Le défi de tout programme de réforme structurelle n’est pas seulement son temps de mise en œuvre, mais aussi les inévitables obstacles politiques rencontrés. Les prochaines élections en Italie sont prévues pour le 1er juin 2023 au plus tard, ce qui laisse potentiellement au Premier ministre Draghi un peu plus de deux ans pour faire avancer son programme. Le fait qu’il a des fonds à dépenser pourrait rendre les résultats de la croissance visibles et l’aider à conserver un soutien politique.

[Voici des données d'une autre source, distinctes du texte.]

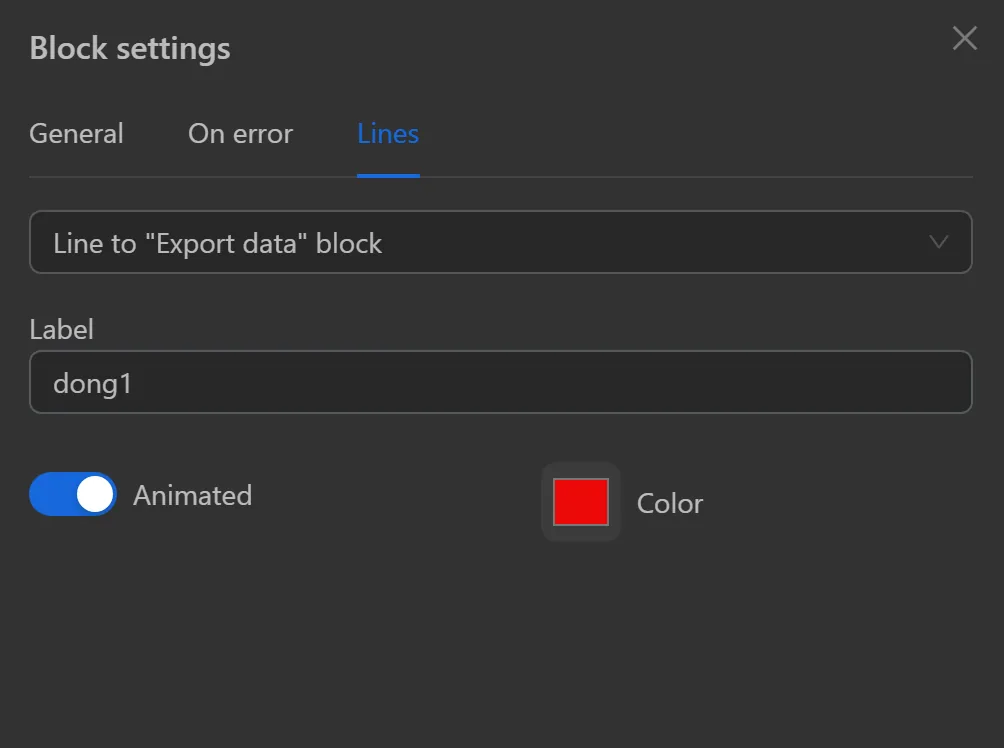1004x748 pixels.
Task: Open the On error tab
Action: [x=240, y=133]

Les programmes d’infrastructure ont souvent des délais d’exécution de plusieurs années. Le nouveau gouvernement italien devrait donc chercher les fruits à portée de main, de « bonnes » mesures d’endettement et de réformes avec le moins de résistance possible.
Un espoir pour l’Italie et l’Europe
Le canal de la confiance peut créer un impact positif sur la croissance économique à court terme. Nous le voyons déjà à l’œuvre sur les marchés financiers, les rendements obligataires se dirigeant vers le Sud alors que les marchés des actions se dirigent vers le Nord. La prochaine étape est de s’assurer que cette confiance se répercute sur l’emploi et l’investissement des entreprises, ainsi que sur les dépenses des ménages. La maîtrise de la pandémie est une condition préalable. Dans ce domaine, la situation reste tendue et s’accompagne d’une grande incertitude.

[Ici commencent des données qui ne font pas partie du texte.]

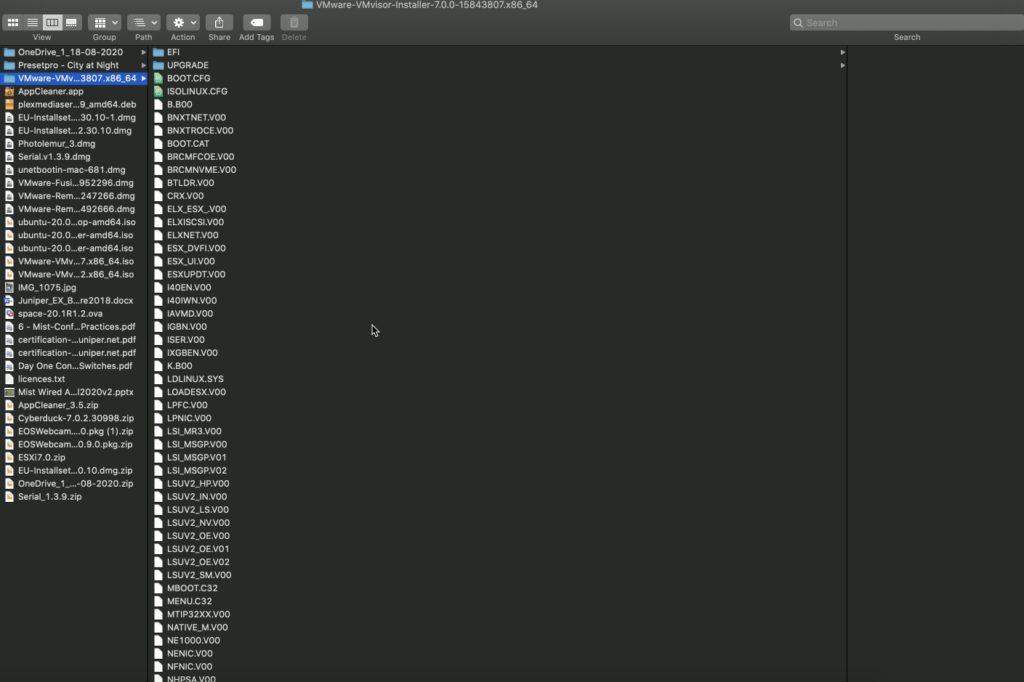Select the ESXi7.0.zip file icon
Image resolution: width=1024 pixels, height=682 pixels.
[9, 457]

L’instauration de la confiance offrirait l’occasion de faire progresser l’architecture encore incomplète de l’Europe. La priorité est de réformer les règles budgétaires du Pacte européen de stabilité et de croissance, qui sinon, présentent un danger d’austérité prématurée avec le risque d’un rejet politique par les électorats nationaux, et pas seulement en Italie. Une règle simple de dépenses publiques présenterait de nombreux avantages par rapport à la myriade complexe actuelle. Pour donner du crédit à ces règles, il serait utile de transformer les mécanismes européens de soutien temporaire pour atténuer les risques de chômage en cas d’urgence (SURE) et de la prochaine génération de l’Union européenne (UE) en des éléments permanents. Cela pourrait également mettre l’Europe sur la voie d’un véritable actif sans risque, dont elle a besoin pour développer le rôle international de l’euro et l’Union des marchés de capitaux (UMC).
Ayant livré « tout ce qu’il fallait » pendant la crise de la dette de la zone euro, Mario Draghi est investi d’un grand espoir pour l’Italie et l’Europe. Il convient de rappeler que, lorsqu’il était président de la Banque centrale européenne (BCE), il a appelé à plusieurs reprises les gouvernements à saisir la fenêtre d’opportunité offerte par la BCE pour assainir les politiques budgétaires saines et compléter l’architecture européenne. À l’époque, les gouvernements n’ont pas su en profiter et la tentation des « mauvaises » dettes a prévalu.